Please tally the lines below that contain the word "navigation" and reply with the total alone.

* **SUPPLIED DATA**
****

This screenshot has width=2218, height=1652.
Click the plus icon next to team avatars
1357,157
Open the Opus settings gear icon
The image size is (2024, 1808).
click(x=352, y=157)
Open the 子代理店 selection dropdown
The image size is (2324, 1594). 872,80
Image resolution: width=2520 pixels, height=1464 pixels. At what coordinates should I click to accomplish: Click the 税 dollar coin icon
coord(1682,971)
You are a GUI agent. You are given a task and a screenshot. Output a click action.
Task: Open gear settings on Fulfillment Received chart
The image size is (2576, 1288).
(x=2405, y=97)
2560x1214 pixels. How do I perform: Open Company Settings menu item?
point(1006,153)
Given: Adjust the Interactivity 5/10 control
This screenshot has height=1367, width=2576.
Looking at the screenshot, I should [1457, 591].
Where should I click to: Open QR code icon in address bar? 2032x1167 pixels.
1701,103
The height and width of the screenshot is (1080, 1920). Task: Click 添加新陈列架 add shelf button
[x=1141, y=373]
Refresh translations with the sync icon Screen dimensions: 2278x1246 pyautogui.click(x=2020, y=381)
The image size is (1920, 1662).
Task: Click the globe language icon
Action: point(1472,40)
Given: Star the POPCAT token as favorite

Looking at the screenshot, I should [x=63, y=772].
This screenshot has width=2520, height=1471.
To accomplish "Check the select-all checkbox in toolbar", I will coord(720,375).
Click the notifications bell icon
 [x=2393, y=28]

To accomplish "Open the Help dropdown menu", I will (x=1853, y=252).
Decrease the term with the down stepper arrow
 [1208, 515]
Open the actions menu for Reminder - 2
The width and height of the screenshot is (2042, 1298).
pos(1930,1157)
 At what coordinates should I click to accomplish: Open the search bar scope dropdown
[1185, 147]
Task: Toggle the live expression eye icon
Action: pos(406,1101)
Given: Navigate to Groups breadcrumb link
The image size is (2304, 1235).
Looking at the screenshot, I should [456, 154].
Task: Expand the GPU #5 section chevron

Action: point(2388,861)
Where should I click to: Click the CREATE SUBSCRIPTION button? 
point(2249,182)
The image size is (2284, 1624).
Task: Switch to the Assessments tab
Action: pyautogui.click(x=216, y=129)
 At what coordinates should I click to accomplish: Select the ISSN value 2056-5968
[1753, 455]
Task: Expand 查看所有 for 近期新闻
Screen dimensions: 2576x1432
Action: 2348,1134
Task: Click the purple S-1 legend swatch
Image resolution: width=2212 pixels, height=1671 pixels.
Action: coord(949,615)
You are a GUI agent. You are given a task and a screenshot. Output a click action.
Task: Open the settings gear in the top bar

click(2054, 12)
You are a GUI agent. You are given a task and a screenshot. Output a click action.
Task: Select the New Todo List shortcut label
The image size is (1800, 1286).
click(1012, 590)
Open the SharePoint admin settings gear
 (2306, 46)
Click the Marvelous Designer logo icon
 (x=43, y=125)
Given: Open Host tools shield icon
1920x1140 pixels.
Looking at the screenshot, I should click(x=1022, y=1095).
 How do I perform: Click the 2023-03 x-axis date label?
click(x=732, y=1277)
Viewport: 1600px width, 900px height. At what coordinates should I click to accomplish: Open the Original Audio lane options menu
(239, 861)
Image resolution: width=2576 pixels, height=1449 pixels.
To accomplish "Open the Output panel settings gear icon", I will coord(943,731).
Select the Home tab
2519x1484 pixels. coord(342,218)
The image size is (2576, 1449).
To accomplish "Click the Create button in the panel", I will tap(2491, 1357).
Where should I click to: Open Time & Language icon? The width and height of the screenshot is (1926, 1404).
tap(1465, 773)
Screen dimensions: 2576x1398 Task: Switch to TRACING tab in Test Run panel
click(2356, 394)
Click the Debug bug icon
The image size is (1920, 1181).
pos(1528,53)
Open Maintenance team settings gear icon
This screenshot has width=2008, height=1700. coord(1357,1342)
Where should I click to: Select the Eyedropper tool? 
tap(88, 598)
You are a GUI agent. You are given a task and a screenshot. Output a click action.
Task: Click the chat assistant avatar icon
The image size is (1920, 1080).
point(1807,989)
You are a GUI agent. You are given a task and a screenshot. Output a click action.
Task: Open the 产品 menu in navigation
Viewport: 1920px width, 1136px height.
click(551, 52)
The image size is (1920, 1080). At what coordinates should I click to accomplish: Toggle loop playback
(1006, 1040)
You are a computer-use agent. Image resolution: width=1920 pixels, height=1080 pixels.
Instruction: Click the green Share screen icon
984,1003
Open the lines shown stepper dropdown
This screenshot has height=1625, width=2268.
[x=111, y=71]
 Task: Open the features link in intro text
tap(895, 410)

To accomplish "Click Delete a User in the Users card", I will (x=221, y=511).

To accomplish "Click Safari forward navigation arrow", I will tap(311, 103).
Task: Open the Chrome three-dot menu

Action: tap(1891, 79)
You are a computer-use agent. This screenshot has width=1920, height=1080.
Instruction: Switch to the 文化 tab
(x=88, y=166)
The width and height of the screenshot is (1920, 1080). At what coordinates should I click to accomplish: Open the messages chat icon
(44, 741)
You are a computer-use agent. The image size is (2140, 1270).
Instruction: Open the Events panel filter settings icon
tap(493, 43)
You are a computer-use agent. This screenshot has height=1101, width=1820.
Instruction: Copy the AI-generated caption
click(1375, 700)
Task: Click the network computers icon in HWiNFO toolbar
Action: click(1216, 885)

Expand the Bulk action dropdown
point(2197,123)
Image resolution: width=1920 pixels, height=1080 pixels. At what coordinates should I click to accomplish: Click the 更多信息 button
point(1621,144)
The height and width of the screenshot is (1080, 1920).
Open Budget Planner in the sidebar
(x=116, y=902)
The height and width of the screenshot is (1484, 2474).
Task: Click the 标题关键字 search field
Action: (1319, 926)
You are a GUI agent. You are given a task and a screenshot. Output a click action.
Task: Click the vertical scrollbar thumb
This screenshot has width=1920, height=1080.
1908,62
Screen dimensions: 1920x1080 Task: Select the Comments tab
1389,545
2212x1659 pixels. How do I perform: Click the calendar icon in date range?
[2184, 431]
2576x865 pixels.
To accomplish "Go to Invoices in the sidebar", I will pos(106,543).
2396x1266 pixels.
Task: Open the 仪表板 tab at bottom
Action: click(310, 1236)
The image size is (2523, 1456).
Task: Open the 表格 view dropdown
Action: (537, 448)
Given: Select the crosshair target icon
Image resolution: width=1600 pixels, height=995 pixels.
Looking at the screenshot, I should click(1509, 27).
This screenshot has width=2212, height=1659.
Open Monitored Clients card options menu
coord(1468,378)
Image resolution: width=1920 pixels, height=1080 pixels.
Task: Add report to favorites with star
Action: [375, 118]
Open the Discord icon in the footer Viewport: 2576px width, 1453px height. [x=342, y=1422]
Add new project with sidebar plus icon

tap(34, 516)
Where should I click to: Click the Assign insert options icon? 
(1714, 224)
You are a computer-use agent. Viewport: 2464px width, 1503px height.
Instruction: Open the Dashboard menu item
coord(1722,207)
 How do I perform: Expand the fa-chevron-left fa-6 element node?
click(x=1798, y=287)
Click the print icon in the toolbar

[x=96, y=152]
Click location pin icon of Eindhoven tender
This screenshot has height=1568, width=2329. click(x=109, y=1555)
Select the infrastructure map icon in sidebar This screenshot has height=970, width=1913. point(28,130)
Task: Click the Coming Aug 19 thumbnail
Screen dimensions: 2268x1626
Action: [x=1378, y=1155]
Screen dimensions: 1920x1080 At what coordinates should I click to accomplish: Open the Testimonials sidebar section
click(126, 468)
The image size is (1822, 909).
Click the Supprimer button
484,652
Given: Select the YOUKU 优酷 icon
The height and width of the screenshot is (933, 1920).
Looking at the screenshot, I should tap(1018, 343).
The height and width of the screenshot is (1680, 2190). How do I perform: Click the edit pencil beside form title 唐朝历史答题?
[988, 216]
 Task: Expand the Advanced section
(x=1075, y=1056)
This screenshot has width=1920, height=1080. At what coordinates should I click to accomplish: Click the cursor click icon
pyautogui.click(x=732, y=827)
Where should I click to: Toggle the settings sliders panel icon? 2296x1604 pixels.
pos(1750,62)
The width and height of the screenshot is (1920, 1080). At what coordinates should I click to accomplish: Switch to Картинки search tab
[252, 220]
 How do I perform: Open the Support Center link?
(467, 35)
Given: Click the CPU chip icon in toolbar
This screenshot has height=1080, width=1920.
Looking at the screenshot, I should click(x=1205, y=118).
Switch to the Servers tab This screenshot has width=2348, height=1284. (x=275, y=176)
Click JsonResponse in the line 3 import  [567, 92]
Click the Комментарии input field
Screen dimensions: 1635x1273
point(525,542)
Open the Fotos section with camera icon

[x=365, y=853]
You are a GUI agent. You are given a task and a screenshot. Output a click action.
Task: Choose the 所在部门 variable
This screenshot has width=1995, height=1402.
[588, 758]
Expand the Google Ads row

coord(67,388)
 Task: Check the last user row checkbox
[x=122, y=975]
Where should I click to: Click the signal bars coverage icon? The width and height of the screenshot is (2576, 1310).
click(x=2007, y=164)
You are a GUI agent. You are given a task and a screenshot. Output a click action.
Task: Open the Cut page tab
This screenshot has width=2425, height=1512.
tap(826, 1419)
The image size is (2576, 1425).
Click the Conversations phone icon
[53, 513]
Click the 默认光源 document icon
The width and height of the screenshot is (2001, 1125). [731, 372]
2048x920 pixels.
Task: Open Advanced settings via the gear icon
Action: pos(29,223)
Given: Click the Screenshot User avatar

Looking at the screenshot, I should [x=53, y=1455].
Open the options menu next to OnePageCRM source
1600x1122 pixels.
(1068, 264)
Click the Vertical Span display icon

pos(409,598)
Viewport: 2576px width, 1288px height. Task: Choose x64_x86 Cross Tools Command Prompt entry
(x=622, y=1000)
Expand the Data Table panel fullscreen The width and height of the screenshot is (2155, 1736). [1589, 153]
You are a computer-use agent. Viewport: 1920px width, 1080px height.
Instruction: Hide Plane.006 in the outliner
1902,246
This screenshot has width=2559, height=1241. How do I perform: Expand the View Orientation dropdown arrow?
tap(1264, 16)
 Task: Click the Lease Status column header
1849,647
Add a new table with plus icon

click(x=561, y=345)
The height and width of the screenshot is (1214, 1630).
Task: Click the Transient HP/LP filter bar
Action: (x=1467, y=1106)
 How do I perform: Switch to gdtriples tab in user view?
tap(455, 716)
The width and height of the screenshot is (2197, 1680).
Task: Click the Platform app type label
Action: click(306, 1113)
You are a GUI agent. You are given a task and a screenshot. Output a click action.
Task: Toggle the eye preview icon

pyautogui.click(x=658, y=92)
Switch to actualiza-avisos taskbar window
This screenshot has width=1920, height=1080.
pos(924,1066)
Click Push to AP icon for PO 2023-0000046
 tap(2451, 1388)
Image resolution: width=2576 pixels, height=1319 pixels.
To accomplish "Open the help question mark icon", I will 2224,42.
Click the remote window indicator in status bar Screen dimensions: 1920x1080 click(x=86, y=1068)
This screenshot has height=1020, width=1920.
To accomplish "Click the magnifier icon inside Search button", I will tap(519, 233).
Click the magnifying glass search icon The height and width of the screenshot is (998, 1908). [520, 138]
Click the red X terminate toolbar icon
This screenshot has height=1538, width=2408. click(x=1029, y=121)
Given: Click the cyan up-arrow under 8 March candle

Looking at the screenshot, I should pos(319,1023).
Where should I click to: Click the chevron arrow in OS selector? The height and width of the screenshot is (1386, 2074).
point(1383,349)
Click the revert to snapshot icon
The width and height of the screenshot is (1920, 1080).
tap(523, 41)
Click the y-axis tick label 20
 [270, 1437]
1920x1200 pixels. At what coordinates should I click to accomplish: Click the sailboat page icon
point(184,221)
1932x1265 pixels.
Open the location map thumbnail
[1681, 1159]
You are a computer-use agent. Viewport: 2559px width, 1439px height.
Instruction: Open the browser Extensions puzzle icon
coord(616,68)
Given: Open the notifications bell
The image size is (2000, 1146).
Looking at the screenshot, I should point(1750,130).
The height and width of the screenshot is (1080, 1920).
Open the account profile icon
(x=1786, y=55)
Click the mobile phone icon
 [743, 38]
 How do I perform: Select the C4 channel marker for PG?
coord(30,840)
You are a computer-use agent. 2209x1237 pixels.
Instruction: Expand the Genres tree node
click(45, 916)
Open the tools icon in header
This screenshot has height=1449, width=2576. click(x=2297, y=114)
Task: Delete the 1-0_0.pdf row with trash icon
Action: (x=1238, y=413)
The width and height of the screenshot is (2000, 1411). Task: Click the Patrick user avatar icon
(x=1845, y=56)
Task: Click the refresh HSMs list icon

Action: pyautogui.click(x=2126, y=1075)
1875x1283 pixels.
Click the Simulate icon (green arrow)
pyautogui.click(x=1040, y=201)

****

* **TASK ANSWER**
2